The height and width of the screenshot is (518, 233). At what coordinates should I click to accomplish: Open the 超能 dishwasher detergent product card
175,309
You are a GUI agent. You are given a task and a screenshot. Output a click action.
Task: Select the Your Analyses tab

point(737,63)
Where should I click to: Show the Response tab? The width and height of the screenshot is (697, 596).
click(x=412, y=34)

--

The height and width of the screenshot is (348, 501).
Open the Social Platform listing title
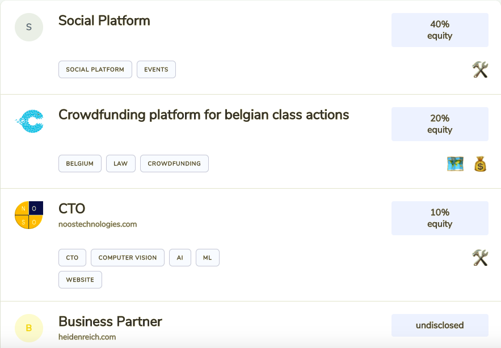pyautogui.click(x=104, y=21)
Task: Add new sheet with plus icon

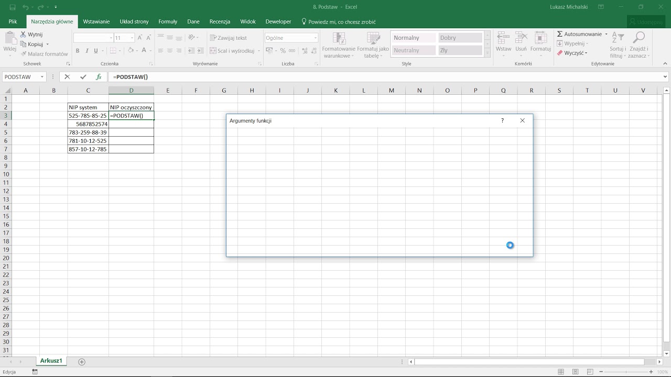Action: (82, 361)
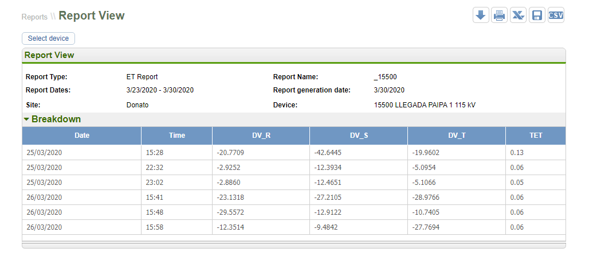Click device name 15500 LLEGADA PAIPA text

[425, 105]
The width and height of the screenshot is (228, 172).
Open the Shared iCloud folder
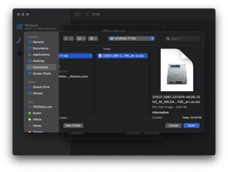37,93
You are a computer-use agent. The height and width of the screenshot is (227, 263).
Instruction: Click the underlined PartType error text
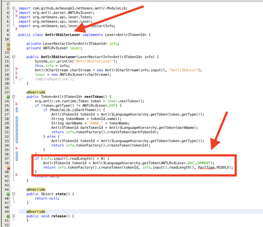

==

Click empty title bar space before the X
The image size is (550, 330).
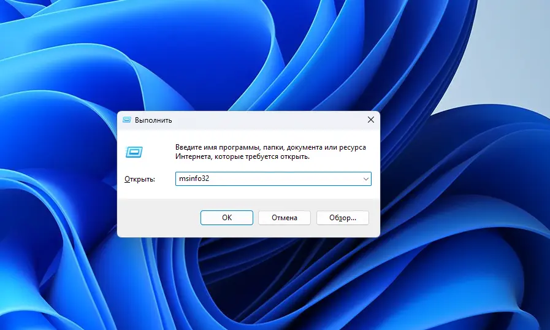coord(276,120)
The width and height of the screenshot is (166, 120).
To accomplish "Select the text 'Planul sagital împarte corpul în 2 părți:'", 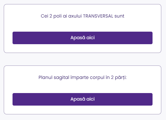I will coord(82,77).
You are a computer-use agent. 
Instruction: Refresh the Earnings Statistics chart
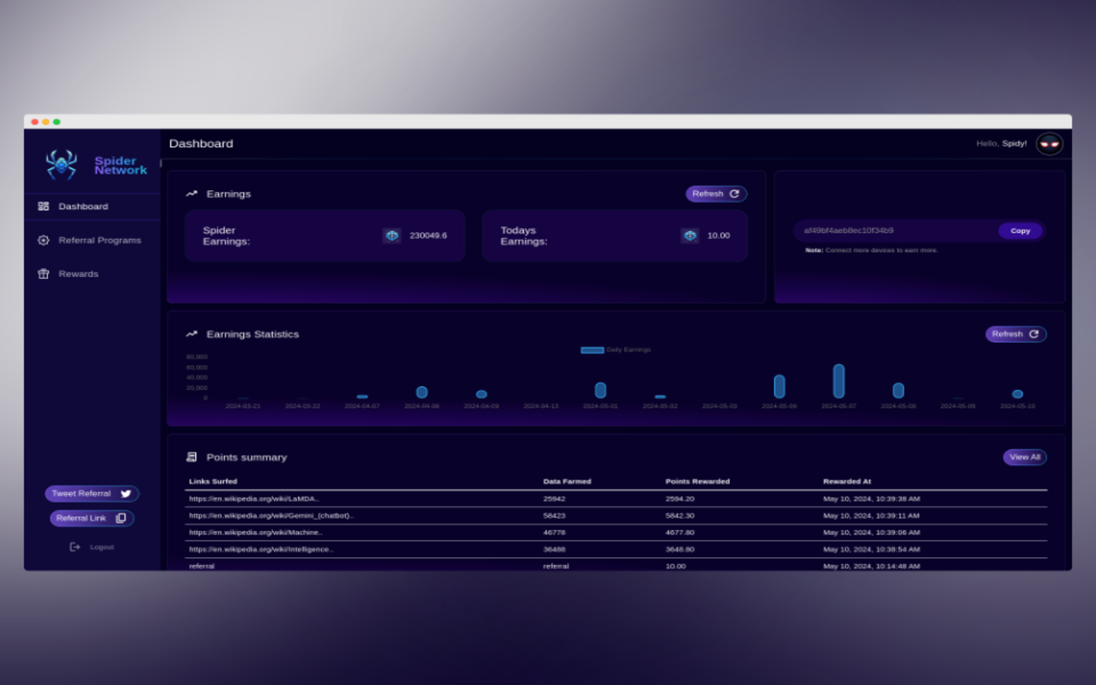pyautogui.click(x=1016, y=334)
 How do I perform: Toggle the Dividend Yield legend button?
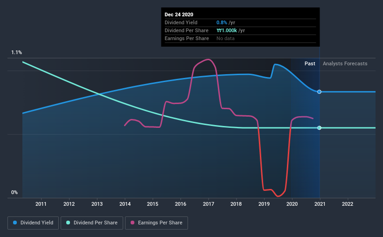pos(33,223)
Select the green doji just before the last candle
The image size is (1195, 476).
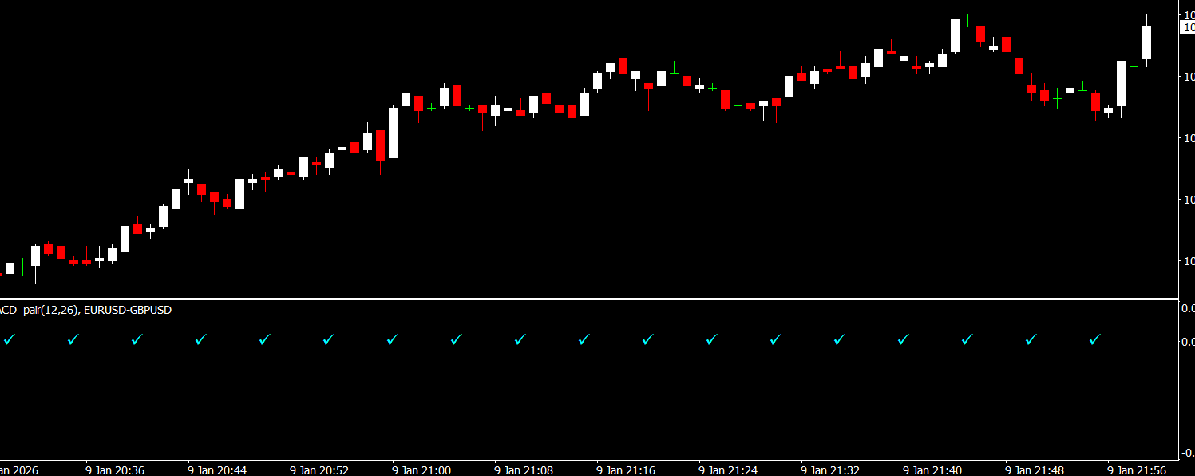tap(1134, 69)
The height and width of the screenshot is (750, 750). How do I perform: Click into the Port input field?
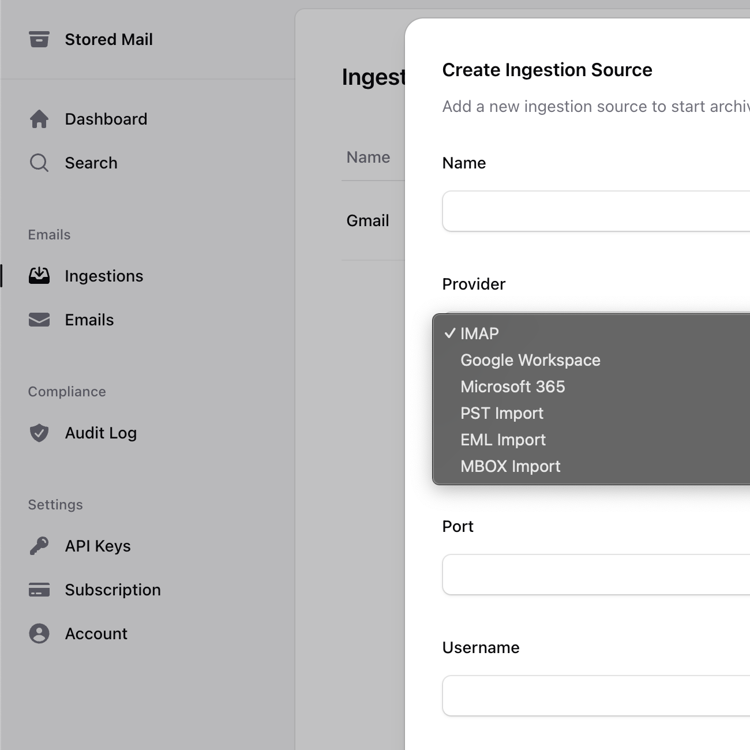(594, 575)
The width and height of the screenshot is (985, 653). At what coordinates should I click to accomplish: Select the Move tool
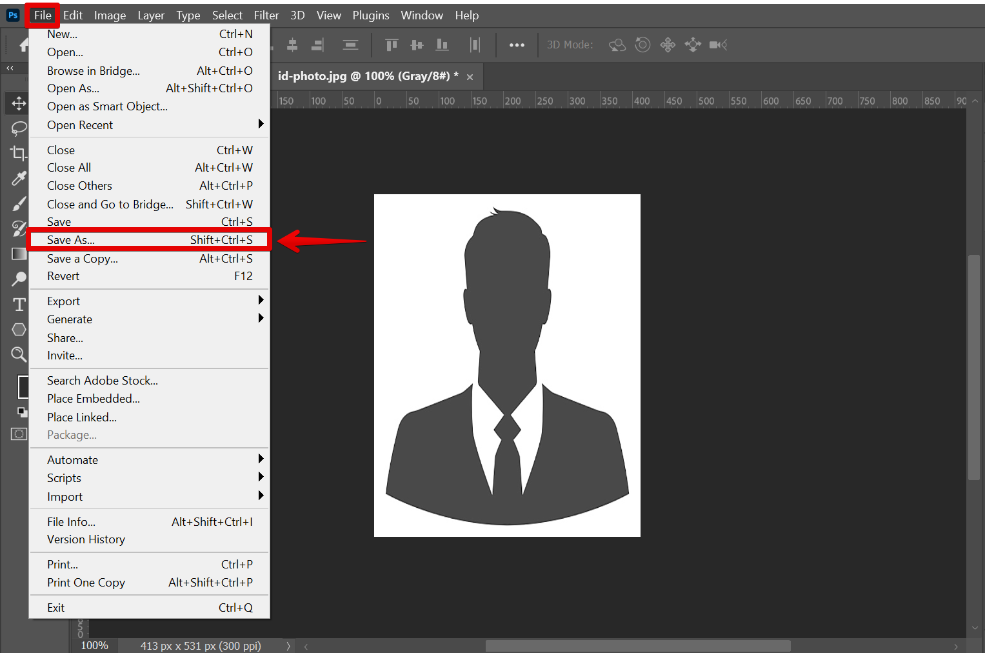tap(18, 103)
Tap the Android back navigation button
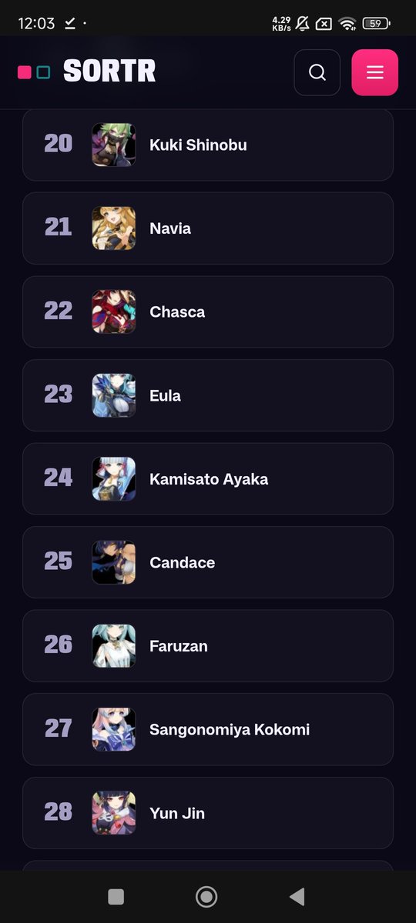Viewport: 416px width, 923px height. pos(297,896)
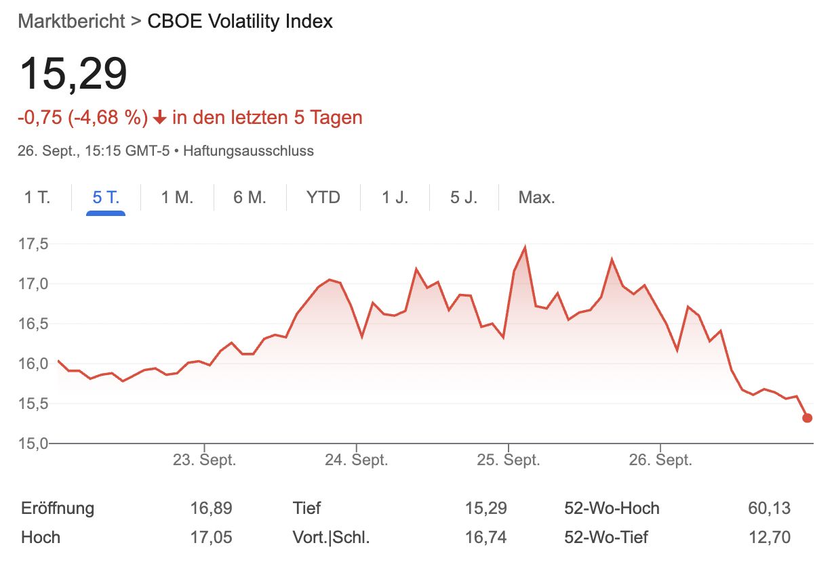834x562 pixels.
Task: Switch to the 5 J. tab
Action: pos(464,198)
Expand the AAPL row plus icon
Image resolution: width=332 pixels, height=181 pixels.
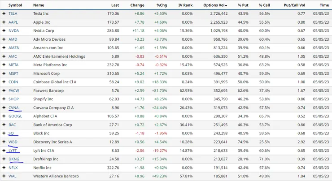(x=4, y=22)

:: WHAT TO WORK ON ::
Reproduce the listing above exactly from the line containing "Task: Add new sheet with plus icon" up to and including the line containing "Instruction: Click the", omitting any images and everything outside those lines.

:: SOLVED EXERCISE ::
Task: Add new sheet with plus icon

Action: (82, 361)
Click device name 15500 LLEGADA PAIPA text

[425, 105]
The width and height of the screenshot is (228, 172).
Open the Shared iCloud folder
37,93
You are a computer-use agent. The height and width of the screenshot is (227, 263).
Instruction: Click the underlined PartType error text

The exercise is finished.